Available data >>
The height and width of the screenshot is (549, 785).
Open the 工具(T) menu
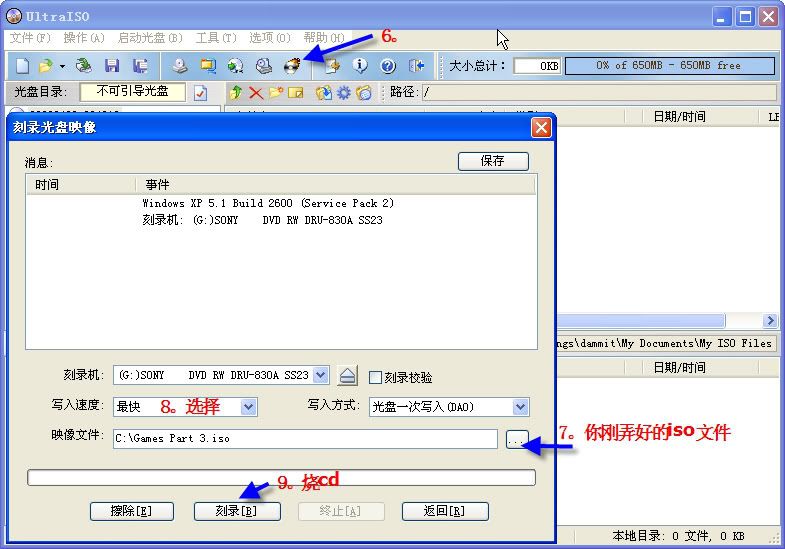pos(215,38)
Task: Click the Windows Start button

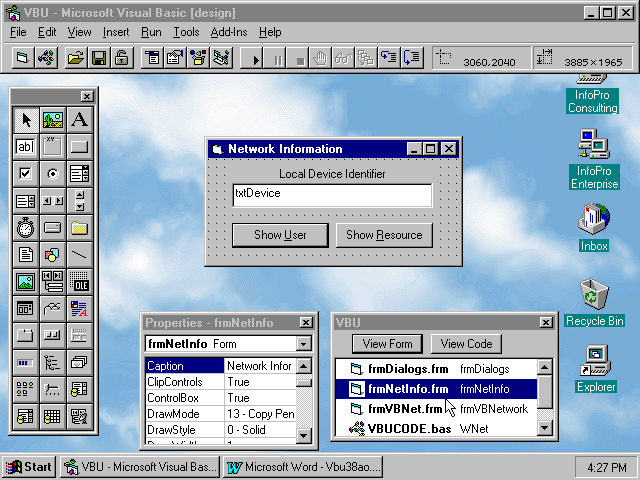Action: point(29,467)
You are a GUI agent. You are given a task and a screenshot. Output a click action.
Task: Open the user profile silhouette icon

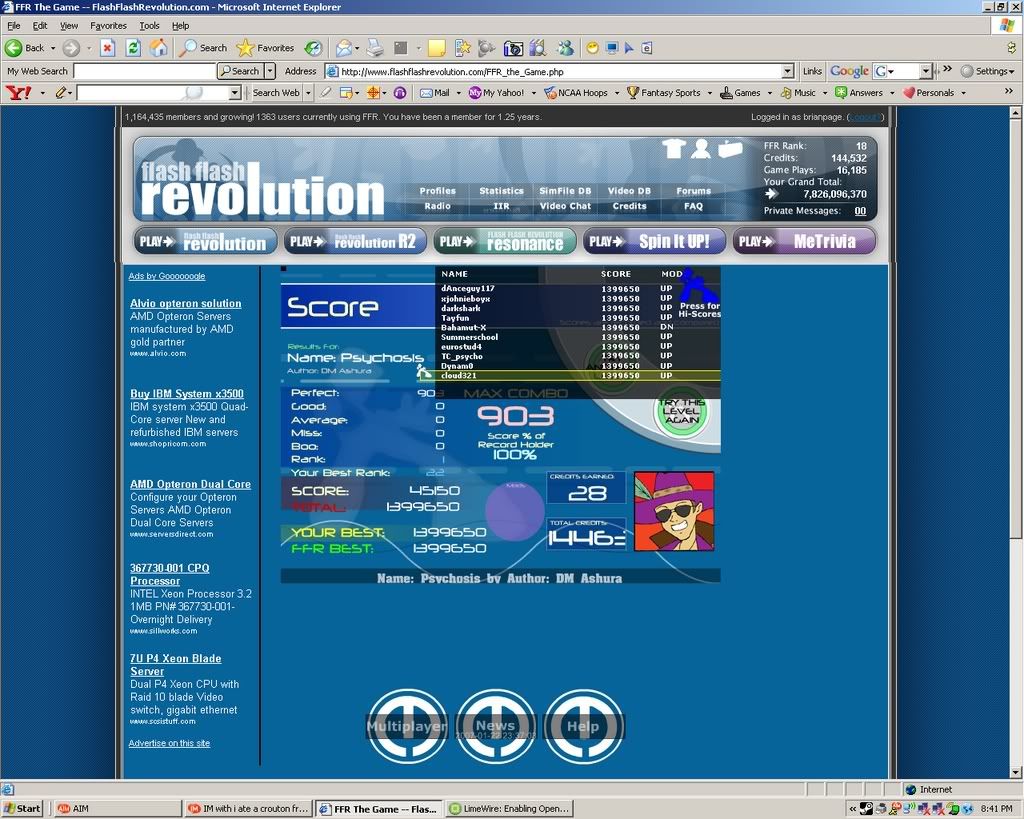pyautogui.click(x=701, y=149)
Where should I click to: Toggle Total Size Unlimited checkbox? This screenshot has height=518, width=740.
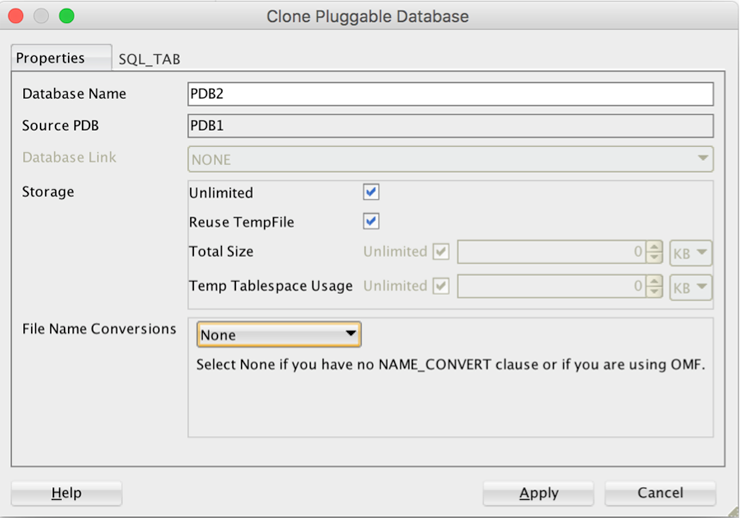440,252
...
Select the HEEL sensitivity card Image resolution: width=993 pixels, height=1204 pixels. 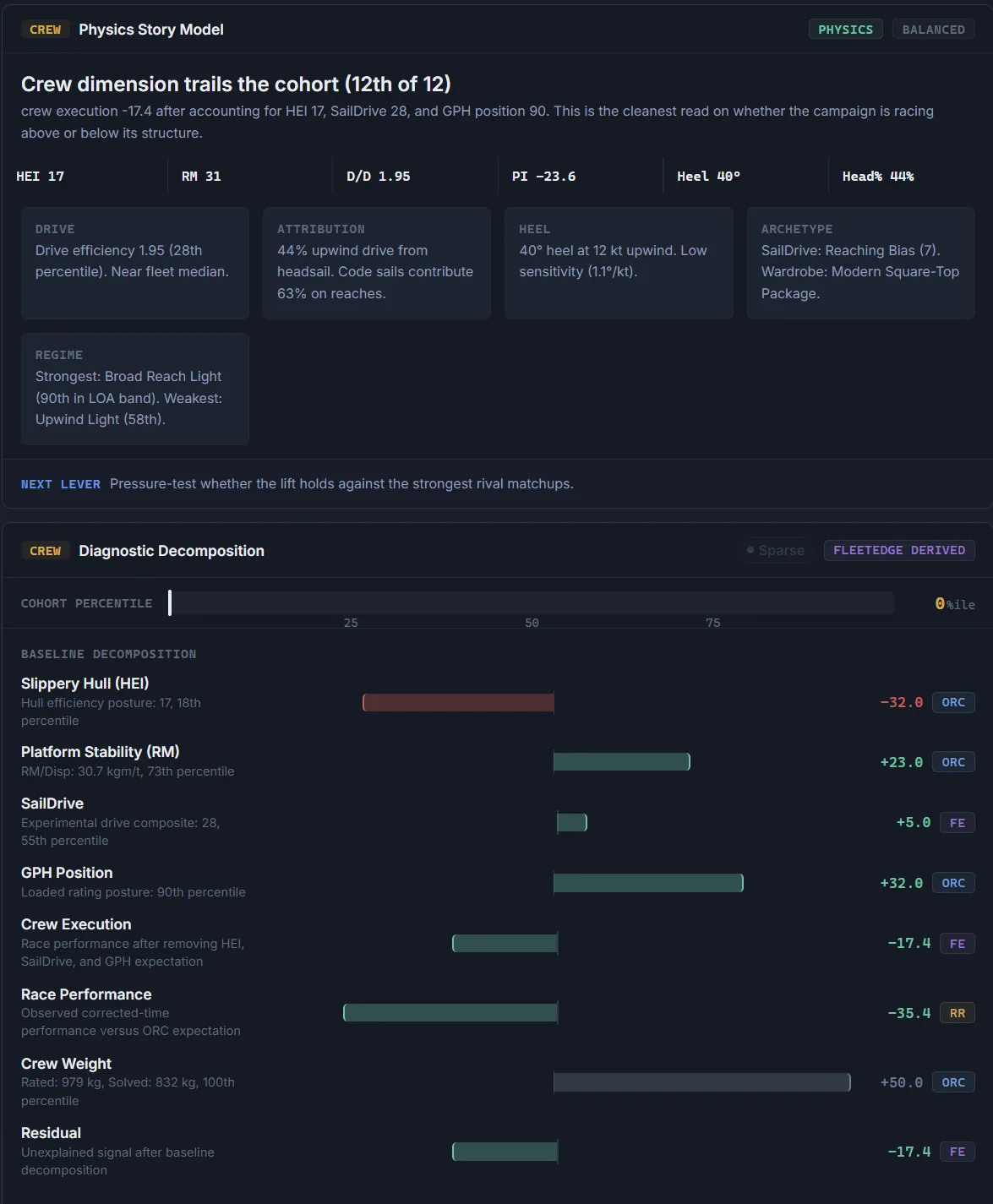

Goal >>
Write out the listing lines as a numbered list, starting at the line that contains "The height and" and ending at the line that contains "pyautogui.click(x=701, y=149)", with both of those lines included. Leave out the blank lines and the pictures.

Task solution >>
1. The height and width of the screenshot is (549, 785).
2. Open the 工具(T) menu
3. pos(215,38)
4. Task: Click the Windows Start button
5. Action: point(29,467)
6. You are a GUI agent. You are given a task and a screenshot. Output a click action.
7. Task: Open the user profile silhouette icon
8. pyautogui.click(x=701, y=149)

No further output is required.